Сделал еще пару шагов и будто уперся в невидимое препятствие, похожее на нурикабэ[44], но не такая плотная. Это барьер, но не простой, Кента улавливал в нем демоническую энергию, с тех пор как побывал в преддверии Ёми, он бы не спутал ее ни с чем другим. Если присмотреться, она отливала перламутром с темно-фиолетовыми вкраплениями-молниями.
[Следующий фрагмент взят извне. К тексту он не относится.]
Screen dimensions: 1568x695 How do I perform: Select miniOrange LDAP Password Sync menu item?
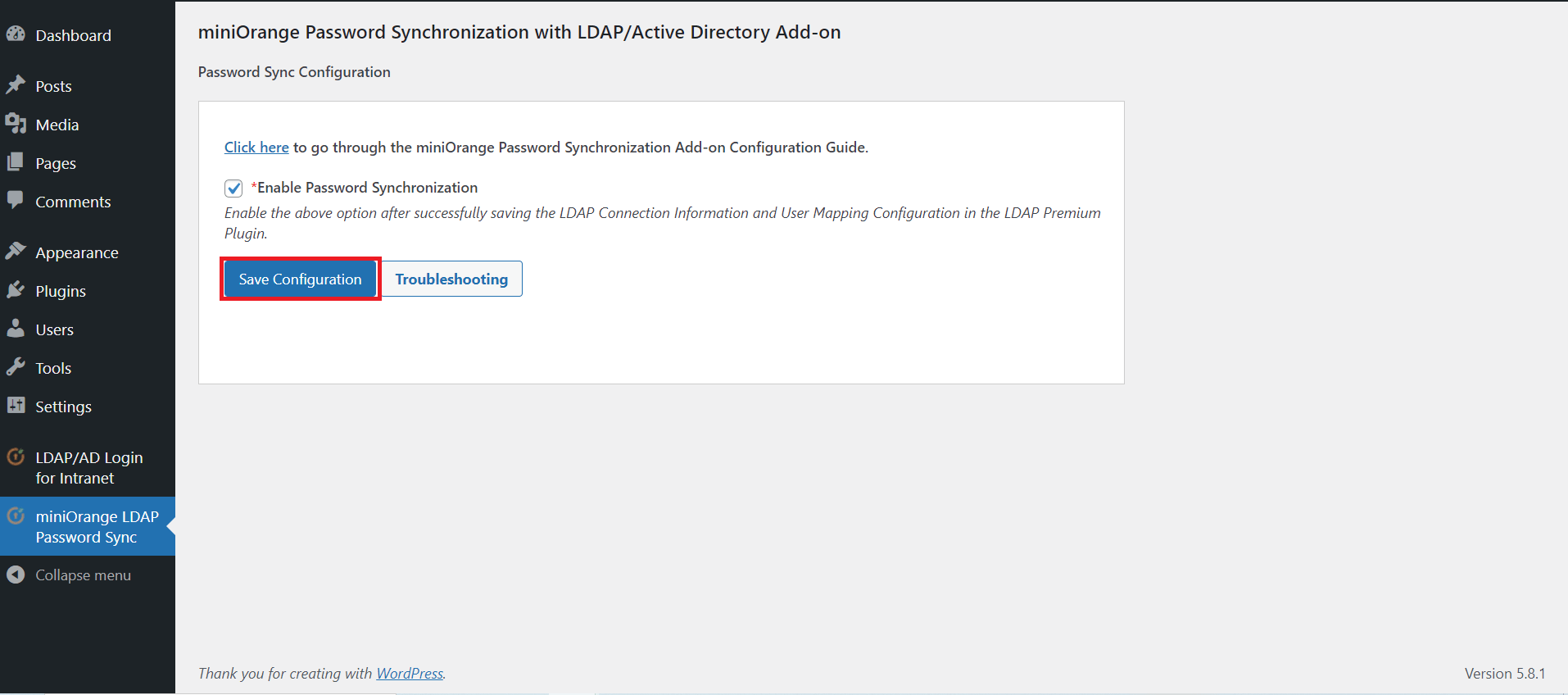click(x=97, y=527)
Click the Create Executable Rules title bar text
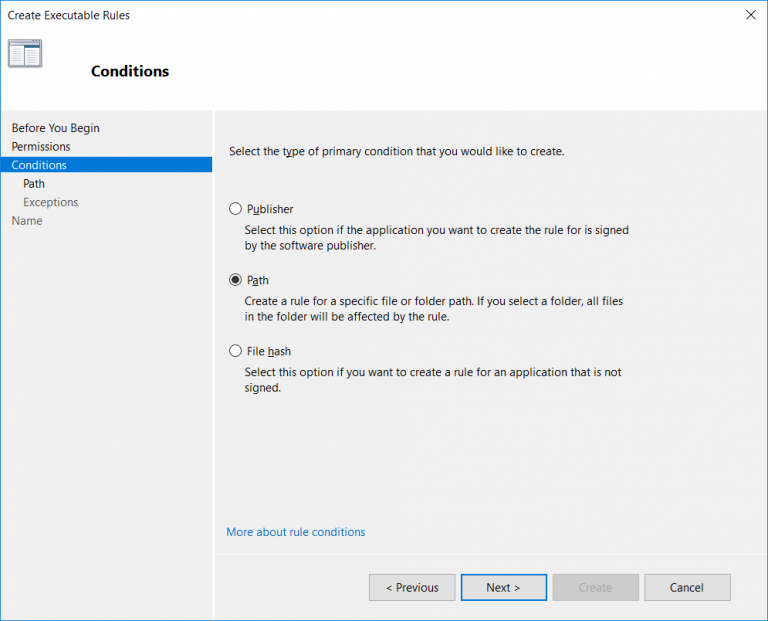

– Они там, – сказал Хизаши, прикасаясь к барьеру острыми ногтями и втягивая носом воздух. – Как это убрать? Оно мне мешает.
Барьер отозвался на прикосновение дрожью, и Хизаши с шипением отдернул руку.
– Если тот, кто ставил защиту, использовал демоническую энергию, он обманет Хагивару, – понял Кента. – Никто не переживет эту ночь.
– Как бы не так! Какой-то фальшивый монах думает, что перехитрит меня? – Мацумото дерзко задрал подбородок. – Отойди-ка.
Кента послушался, встал подальше и принялся собирать ки на случай, если барьер только кажется прозрачным, но за ним скрывается враг. Мацумото поводил ладонями в воздухе, потом прошелся туда-сюда, глядя под ноги, бормотал что-то под нос, как будто ругался сам с собой. Дошел до ближайшего дерева – тонкой молоденькой сливы – и, резко выдохнув незнакомое Кенте заклинание, ударил по стволу. Снег осыпался ему на голову, но Хизаши только нетерпеливо мотнул ею, в кои-то веки не замечая холода. Между двух пальцев он зажимал офуда, и барьер затрепетал, переливаясь всеми оттенками фиолетового.